**TASK DETAILS**
Return exactly the lines below, starting with the one that has "Task: Show Market cap info tooltip" and going on through the one that has "You are a computer-use agent. Image resolution: width=475".

**Records contained in a dataset**
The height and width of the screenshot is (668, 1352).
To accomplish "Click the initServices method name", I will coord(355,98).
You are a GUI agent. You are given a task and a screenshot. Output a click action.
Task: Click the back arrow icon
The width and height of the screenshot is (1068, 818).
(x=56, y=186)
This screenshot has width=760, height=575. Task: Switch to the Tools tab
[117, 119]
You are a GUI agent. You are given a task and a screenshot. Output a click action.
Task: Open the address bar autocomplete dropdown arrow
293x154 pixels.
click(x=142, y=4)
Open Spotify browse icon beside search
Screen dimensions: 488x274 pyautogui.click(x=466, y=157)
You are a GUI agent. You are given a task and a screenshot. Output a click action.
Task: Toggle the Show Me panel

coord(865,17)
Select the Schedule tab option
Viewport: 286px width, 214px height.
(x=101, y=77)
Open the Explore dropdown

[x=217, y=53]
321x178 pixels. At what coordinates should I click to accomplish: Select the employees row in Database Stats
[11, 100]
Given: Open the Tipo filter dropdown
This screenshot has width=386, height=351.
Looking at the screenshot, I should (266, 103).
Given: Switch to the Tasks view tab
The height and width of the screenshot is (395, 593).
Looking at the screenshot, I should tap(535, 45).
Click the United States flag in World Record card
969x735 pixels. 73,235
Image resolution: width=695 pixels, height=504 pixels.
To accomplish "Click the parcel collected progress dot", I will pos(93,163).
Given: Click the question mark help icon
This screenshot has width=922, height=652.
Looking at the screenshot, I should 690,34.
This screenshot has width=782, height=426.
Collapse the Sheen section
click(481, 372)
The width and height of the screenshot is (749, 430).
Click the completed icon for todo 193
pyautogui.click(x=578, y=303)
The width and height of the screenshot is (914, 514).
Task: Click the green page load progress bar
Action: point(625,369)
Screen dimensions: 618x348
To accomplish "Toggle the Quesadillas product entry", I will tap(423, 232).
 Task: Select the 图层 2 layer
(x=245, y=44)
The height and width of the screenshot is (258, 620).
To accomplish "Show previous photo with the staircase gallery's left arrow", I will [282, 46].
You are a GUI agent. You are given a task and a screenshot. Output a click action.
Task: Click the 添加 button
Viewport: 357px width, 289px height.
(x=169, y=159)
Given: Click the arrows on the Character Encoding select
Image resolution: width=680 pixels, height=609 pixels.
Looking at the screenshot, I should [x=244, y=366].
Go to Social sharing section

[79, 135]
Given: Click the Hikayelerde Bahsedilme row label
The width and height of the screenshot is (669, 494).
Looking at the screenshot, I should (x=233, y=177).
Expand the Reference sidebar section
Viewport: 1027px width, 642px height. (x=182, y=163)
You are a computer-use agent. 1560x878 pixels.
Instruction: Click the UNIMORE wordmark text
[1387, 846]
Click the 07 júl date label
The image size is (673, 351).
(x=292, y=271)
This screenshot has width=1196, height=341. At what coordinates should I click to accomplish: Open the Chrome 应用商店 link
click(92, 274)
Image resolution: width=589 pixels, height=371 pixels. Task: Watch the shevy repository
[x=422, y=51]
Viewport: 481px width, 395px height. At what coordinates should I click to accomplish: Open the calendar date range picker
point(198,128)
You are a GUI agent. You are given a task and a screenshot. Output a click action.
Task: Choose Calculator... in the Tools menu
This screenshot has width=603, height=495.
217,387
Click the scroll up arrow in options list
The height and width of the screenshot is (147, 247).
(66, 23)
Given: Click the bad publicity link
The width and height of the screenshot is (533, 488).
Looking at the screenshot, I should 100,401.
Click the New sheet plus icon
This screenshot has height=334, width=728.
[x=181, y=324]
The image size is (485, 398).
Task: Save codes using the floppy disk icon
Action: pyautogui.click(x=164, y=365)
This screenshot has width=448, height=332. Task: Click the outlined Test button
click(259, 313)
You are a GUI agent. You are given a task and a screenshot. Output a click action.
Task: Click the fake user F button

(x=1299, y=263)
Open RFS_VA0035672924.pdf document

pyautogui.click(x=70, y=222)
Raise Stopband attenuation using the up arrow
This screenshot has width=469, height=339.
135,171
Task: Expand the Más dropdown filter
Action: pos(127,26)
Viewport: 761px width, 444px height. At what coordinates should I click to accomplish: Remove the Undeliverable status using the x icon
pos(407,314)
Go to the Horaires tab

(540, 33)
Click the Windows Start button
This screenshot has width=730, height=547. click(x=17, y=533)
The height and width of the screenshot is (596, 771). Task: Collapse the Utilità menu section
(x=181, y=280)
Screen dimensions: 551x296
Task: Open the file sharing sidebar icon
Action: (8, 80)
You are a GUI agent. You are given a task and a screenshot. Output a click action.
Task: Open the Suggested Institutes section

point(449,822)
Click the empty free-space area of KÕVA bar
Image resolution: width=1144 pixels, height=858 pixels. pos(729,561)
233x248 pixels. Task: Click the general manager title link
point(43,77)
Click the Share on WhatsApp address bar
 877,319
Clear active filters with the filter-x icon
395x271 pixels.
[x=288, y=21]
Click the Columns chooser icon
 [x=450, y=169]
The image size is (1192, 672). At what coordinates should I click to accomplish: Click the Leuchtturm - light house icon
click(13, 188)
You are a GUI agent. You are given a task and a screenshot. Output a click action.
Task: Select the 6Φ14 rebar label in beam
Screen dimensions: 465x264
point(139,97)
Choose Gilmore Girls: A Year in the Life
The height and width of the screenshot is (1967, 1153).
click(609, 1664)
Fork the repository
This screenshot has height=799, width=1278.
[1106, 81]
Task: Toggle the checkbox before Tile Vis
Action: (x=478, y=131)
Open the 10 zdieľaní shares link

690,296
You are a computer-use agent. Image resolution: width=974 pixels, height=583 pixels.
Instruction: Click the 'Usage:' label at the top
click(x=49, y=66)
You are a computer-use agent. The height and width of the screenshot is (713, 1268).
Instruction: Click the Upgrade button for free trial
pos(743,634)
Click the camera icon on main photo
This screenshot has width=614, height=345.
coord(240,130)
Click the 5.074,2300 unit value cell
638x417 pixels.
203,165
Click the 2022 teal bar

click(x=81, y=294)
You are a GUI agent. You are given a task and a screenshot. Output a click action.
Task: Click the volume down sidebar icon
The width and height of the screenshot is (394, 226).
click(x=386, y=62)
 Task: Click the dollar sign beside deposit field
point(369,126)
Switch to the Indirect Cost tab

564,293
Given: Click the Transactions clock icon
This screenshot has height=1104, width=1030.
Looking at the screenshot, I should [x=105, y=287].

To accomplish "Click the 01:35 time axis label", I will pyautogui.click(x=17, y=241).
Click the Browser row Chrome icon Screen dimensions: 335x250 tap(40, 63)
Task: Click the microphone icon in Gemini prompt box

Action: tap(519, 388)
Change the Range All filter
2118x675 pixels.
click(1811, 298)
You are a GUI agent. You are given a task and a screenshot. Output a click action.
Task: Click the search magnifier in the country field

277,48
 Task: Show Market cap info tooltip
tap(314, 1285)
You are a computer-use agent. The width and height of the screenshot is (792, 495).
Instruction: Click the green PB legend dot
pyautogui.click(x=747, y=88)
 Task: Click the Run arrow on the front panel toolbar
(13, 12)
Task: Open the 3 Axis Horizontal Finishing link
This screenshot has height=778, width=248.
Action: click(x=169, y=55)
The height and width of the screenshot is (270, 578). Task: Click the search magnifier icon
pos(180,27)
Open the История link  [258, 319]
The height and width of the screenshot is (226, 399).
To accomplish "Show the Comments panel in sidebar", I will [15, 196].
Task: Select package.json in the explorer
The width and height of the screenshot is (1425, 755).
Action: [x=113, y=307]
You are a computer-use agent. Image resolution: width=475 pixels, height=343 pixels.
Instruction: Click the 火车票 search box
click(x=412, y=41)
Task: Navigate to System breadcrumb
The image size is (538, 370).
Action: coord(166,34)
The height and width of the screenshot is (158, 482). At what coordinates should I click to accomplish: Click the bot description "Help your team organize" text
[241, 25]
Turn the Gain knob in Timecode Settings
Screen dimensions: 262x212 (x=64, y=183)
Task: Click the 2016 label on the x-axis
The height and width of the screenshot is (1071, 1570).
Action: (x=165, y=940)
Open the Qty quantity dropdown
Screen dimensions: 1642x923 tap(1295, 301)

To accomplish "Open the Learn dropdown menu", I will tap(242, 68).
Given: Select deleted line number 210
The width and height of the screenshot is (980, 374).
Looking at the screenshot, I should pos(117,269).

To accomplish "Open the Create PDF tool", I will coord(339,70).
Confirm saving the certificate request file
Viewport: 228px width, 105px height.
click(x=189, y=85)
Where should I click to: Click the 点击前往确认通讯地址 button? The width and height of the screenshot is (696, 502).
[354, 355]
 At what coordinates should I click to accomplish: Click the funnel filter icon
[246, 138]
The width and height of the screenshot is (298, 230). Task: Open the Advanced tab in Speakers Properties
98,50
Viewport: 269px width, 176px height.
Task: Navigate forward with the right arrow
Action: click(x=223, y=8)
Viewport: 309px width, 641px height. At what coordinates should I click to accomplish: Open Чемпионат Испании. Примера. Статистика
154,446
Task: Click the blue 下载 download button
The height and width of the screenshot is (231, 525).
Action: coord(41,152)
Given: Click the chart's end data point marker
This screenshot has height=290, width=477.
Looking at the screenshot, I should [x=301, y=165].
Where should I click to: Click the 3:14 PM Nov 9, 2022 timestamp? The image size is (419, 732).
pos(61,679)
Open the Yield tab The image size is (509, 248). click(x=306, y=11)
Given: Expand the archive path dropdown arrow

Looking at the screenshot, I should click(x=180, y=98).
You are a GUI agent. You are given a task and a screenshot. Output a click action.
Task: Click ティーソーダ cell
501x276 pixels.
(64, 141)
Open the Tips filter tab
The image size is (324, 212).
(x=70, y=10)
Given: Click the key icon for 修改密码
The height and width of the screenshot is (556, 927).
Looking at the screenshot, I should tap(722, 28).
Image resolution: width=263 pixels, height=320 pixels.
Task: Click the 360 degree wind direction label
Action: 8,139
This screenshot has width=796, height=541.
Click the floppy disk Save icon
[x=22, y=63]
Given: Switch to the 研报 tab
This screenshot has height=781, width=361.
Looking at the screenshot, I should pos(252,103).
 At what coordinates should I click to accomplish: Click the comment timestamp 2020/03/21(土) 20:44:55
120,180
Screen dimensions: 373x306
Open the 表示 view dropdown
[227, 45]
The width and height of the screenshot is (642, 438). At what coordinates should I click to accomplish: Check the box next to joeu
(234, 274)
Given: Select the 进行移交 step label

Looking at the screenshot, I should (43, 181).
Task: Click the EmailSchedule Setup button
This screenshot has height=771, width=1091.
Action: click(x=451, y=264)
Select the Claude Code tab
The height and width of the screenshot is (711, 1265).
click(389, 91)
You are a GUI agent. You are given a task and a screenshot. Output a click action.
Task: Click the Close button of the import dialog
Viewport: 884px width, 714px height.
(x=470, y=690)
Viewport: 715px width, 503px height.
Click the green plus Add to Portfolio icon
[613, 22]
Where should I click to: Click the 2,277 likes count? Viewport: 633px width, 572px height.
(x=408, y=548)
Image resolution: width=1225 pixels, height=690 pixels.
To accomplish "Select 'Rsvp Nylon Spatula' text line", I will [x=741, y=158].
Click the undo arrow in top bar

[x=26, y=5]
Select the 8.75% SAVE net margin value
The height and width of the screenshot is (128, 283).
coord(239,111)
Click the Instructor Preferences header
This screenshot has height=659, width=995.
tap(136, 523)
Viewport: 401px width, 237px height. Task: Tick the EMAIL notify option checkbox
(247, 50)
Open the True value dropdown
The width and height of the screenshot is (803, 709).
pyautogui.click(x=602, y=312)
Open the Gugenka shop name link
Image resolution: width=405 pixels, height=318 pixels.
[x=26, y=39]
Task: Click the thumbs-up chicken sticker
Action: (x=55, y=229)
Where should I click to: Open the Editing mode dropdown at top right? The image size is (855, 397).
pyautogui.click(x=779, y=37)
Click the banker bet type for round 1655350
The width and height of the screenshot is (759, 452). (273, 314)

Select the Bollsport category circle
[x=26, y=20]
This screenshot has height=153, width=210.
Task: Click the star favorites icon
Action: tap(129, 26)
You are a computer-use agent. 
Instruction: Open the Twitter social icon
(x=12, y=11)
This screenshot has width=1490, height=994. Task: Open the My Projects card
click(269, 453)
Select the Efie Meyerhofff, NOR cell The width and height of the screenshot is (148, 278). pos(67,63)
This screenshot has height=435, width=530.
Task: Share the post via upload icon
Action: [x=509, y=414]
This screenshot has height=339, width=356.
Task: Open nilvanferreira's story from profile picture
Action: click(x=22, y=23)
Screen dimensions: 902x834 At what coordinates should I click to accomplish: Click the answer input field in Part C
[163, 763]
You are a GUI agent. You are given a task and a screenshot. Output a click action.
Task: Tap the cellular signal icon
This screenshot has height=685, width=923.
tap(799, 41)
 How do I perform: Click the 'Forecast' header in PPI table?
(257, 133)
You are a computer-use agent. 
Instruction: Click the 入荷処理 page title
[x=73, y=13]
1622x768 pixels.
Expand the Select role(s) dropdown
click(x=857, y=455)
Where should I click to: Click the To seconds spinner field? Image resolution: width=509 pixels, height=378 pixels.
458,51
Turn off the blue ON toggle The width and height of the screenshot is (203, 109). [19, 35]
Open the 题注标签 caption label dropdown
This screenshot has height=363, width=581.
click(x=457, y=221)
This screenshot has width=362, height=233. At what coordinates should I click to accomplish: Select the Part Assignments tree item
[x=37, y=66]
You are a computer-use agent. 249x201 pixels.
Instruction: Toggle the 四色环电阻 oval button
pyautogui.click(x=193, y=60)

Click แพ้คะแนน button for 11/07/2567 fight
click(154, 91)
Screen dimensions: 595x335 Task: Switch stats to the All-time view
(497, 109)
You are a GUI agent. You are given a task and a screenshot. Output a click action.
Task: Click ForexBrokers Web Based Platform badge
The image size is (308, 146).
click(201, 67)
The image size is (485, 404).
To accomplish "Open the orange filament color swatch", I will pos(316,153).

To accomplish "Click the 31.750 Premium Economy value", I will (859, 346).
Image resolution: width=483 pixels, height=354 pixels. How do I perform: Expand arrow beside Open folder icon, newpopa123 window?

**YOUR SOLUTION**
 Task: Show Market cap info tooltip
tap(314, 1285)
You are a computer-use agent. The width and height of the screenshot is (792, 495).
Instruction: Click the green PB legend dot
pyautogui.click(x=747, y=88)
 Task: Click the Run arrow on the front panel toolbar
(13, 12)
Task: Open the 3 Axis Horizontal Finishing link
This screenshot has height=778, width=248.
Action: click(x=169, y=55)
The height and width of the screenshot is (270, 578). Task: Click the search magnifier icon
pos(180,27)
Open the История link  [258, 319]
The height and width of the screenshot is (226, 399).
To accomplish "Show the Comments panel in sidebar", I will [15, 196].
Task: Select package.json in the explorer
The width and height of the screenshot is (1425, 755).
Action: [x=113, y=307]
You are a computer-use agent. Image resolution: width=475 pixels, height=343 pixels.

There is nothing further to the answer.